Reading passage =

++++++++

There’s an old saying: “If everyone liked the same things, who’d dance with the fat girls?” This applies to everything – food, furniture, wallpaper patterns, compatible friends and lovers. And, of course, movies.
Different tastes I completely understand. In spite of my dislike of the Farrelly Brothers, their movies continue to make buckets of money. Obviously, neither of the Farrellys are calling me on any sort of regular basis to ask what it would take to get my butt in a theater showing one of their latest excess-fests, and that’s perfectly fine. We’ve agreed to disagree. I prefer a different-sized dance partner when it comes to their style of humor.
What blows my mind is when I seem to be one of an infinitely small group of individuals on the planet whose opinion of a certain feature is entirely different from that of the rest of the population. Anyone remember the movie “Heat”? Not the Burt Reynolds train wreck from the ‘80s, but the bloated crime drama that boasted the historic first on-screen meeting of Über-thespians Robert “You talkin’ ta me?” DeNiro and Al “Am I talkin’ to you?” Pacino. I was so excited to see these two actors on screen together, I just knew my eyebrows would singe from the intensity. Instead, I found myself wading hip-deep in melodrama and over-acting that would make the Keystone Cops cringe with embarrassment. By the time the two giants of the pretend game finally showed up in the same frame, I was breaking plates over my head to stay awake. And once their scene was done, I was left with an overwhelming sense of ‘So what?’
However, everyone and their mother raved about that movie. They couldn’t stop talking about it. I was beginning to think I’d seen a different film, somehow. I kept saying “The one with Val Kilmer, right?” And they’d nod emphatically while their eyes glazed over as they talked about the sparks that erupted during the classic “meeting”. For my money, the only sparks came from my bone-dry lighter as I tried desperately to burn theater down.
That’s just one example, of course. I could go on for days – as anyone who knows me can tell you. Others leap immediately to mind. One in particular. One biggie.

++++++++

Dataset extract =
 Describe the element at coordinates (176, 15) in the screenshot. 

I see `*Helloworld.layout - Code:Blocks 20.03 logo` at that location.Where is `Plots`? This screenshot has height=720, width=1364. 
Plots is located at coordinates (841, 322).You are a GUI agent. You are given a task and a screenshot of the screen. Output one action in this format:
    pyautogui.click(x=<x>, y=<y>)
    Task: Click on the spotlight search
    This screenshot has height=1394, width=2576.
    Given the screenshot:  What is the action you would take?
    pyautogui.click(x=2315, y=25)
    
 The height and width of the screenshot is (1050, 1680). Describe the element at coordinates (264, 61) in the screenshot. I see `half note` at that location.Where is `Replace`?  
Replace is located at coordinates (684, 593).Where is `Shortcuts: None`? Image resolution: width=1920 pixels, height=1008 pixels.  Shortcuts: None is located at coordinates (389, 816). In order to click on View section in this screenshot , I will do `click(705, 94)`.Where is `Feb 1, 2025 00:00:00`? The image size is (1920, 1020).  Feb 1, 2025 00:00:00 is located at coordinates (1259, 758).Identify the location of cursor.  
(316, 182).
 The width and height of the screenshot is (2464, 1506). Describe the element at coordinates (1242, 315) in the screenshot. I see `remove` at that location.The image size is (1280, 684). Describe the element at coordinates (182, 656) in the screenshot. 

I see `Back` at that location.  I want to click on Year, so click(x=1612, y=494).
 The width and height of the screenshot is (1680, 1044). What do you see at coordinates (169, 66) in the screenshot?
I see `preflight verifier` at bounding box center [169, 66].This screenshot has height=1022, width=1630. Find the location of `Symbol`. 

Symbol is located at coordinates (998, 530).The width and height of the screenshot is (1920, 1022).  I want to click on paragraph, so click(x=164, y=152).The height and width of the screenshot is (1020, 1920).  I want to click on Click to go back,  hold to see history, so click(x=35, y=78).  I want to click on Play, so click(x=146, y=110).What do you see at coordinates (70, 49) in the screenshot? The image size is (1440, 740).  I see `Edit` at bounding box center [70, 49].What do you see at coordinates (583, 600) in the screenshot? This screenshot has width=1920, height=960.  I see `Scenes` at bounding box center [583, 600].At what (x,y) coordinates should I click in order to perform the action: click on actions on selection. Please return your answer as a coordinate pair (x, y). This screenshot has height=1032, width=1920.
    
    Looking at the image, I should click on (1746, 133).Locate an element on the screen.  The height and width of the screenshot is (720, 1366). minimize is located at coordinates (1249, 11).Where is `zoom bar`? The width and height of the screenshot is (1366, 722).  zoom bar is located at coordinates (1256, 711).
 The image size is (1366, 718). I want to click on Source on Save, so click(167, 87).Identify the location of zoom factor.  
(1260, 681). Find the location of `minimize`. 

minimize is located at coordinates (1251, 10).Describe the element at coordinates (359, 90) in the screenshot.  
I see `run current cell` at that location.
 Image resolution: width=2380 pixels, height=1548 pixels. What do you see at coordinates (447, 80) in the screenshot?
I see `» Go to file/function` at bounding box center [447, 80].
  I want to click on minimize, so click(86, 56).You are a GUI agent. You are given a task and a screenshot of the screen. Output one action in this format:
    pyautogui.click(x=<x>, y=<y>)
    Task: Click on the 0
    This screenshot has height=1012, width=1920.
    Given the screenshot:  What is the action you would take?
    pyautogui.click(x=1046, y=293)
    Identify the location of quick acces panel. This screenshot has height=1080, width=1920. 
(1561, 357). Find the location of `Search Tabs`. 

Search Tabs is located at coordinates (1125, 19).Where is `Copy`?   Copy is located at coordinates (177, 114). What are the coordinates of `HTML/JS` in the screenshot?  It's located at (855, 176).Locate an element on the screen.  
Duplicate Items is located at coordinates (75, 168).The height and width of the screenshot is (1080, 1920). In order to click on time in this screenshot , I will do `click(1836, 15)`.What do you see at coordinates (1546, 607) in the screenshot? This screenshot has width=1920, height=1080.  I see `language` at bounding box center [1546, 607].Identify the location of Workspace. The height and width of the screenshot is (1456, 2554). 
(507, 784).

++++++++

Tasks for this exercise =
A – Using the essay on movie tastes, say whether each statement agrees with it, answering yes or no and quoting the words that decide it: (i) the writer felt the DeNiro and Pacino scene was thrilling; (ii) the Farrelly Brothers' movies earn a lot of money; (iii) the writer looked forward to seeing the two actors together.
B – Name every actor that the essay on movie tastes identifies by both first and last name.
The rows play no part in this work.

Task answers =
A –
(i) No: "I was left with an overwhelming sense of ‘So what?’"
(ii) Yes: "their movies continue to make buckets of money"
(iii) Yes: "I was so excited to see these two actors on screen together"

B – Burt Reynolds, Robert DeNiro, Al Pacino, Val Kilmer